Write out every entry once more, character for character.

### RECORDS SHOWN

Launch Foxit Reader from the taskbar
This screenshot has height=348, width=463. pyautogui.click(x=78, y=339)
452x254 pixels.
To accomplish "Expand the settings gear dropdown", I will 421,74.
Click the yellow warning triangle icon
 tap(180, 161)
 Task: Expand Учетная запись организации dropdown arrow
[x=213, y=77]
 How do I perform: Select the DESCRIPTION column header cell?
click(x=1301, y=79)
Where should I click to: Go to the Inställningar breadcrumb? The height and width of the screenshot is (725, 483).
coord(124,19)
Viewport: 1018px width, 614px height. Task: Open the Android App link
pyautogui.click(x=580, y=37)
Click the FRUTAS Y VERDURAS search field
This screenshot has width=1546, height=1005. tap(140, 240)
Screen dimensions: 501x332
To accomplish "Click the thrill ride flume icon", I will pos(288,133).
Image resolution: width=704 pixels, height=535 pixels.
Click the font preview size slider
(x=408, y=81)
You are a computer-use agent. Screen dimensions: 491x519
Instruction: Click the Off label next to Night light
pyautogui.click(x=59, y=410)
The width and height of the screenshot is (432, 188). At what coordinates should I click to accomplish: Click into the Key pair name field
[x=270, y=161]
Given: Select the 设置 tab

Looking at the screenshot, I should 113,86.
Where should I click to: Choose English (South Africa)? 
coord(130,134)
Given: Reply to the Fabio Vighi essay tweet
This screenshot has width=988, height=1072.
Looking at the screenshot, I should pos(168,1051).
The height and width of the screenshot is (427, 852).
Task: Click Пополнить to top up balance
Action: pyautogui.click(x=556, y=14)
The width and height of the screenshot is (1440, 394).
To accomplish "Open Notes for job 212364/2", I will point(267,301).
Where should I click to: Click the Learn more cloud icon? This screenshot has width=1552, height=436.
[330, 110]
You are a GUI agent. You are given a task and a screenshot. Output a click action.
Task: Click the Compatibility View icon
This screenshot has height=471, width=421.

######

**COMPLETED TASK**:
Launch Foxit Reader from the taskbar
This screenshot has height=348, width=463. pyautogui.click(x=78, y=339)
452x254 pixels.
To accomplish "Expand the settings gear dropdown", I will 421,74.
Click the yellow warning triangle icon
 tap(180, 161)
 Task: Expand Учетная запись организации dropdown arrow
[x=213, y=77]
 How do I perform: Select the DESCRIPTION column header cell?
click(x=1301, y=79)
Where should I click to: Go to the Inställningar breadcrumb? The height and width of the screenshot is (725, 483).
coord(124,19)
Viewport: 1018px width, 614px height. Task: Open the Android App link
pyautogui.click(x=580, y=37)
Click the FRUTAS Y VERDURAS search field
This screenshot has width=1546, height=1005. tap(140, 240)
Screen dimensions: 501x332
To accomplish "Click the thrill ride flume icon", I will pos(288,133).
Image resolution: width=704 pixels, height=535 pixels.
Click the font preview size slider
(x=408, y=81)
You are a computer-use agent. Screen dimensions: 491x519
Instruction: Click the Off label next to Night light
pyautogui.click(x=59, y=410)
The width and height of the screenshot is (432, 188). At what coordinates should I click to accomplish: Click into the Key pair name field
[x=270, y=161]
Given: Select the 设置 tab

Looking at the screenshot, I should 113,86.
Where should I click to: Choose English (South Africa)? 
coord(130,134)
Given: Reply to the Fabio Vighi essay tweet
This screenshot has width=988, height=1072.
Looking at the screenshot, I should pos(168,1051).
The height and width of the screenshot is (427, 852).
Task: Click Пополнить to top up balance
Action: pyautogui.click(x=556, y=14)
The width and height of the screenshot is (1440, 394).
To accomplish "Open Notes for job 212364/2", I will point(267,301).
Where should I click to: Click the Learn more cloud icon? This screenshot has width=1552, height=436.
[330, 110]
You are a GUI agent. You are given a task and a screenshot. Output a click action.
Task: Click the Compatibility View icon
This screenshot has height=471, width=421.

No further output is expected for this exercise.